8. The method of claim 1, wherein the spatial sandwich format represents the audio signal as a number of audio objects in an audio scene, both depending on a number of audio channels used to carry spatial information.

9. The method of claim 8, wherein the spatial sandwich format further comprises metadata for carrying another portion of spatial information.

10. A non-transitory computer-readable storage medium storing instructions that, when executed by one or more processors, cause the one or more processors to perform operations comprising:

11. The non-transitory computer-readable storage medium of claim 10, wherein the spatial sandwich format comprises representations of m objects and nth order HOA ("mObj + HOAn"), where m and n are low integers.

12. The non-transitory computer-readable storage medium of claim 10, wherein the encoding phase is a processing phase compliant with an immersive voice and audio service IVAS.

13. A system, comprising:

One or more processors; and

A non-transitory computer-readable storage medium storing instructions that, when executed by the one or more processors, cause the one or more processors to perform operations comprising:

14. The system of claim 13, wherein the spatial sandwich format comprises representations of m objects and nth order HOA ("mObj + HOAn"), where m and n are low integers.

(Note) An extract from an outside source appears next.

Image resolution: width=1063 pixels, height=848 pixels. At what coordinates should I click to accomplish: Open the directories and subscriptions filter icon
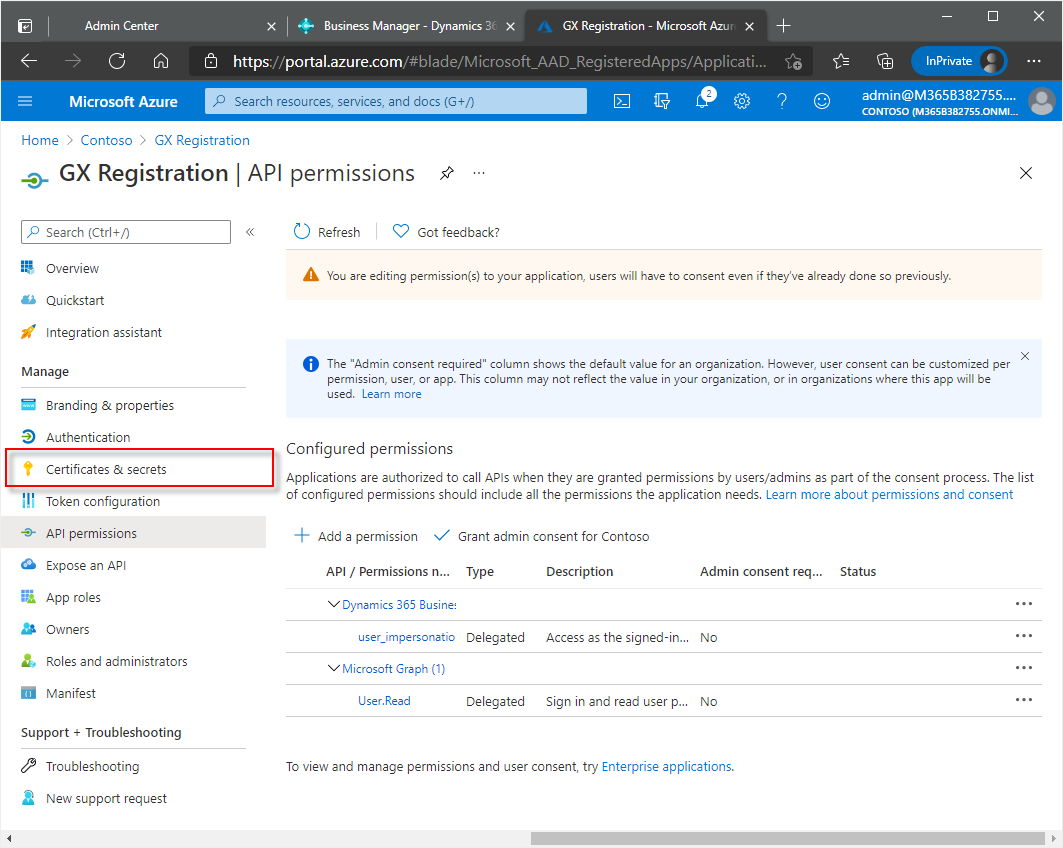pos(662,101)
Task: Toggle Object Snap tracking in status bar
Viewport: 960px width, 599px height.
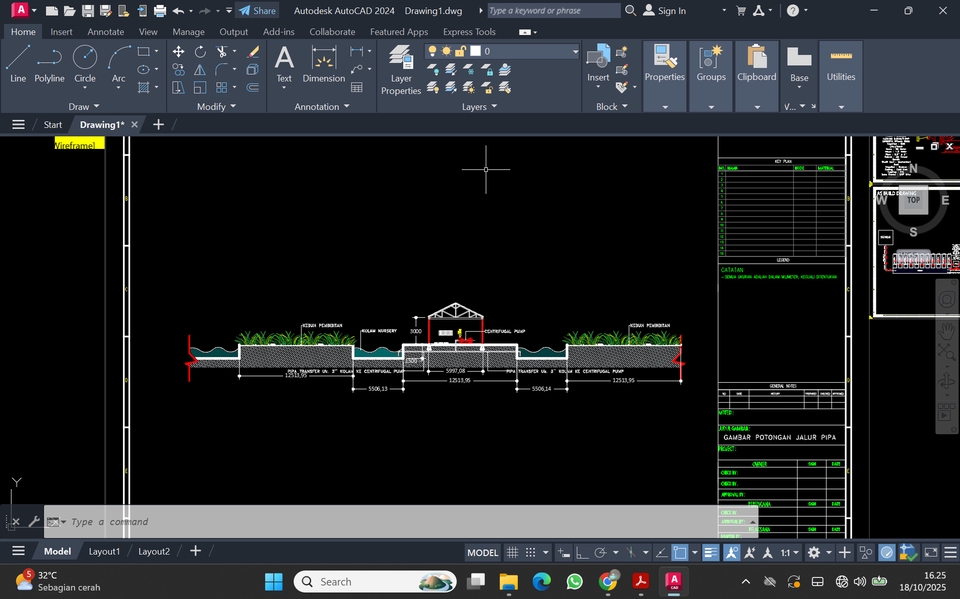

15. The system of claim 13, wherein the encoding stage is a processing stage compliant with an immersive voice and audio service IVAS.

16. The system of claim 13, further comprising:

17. The system of claim 13, wherein converting the audio signal to the spatial sandwich format comprises generating metadata for the audio signal, wherein the metadata comprises a representation of a portion of the audio signal.

18. The system of claim 17, further comprising sending an encoded audio signal by sending the metadata comprising the representation of the portion of the audio signal.

19. The system of claim 13, wherein the spatial sandwich format represents the audio signal as a number of audio objects in an audio scene, both depending on a number of audio channels used to carry spatial information.

20. The system of claim 19, wherein the spatial sandwich format further comprises metadata for carrying another portion of spatial information.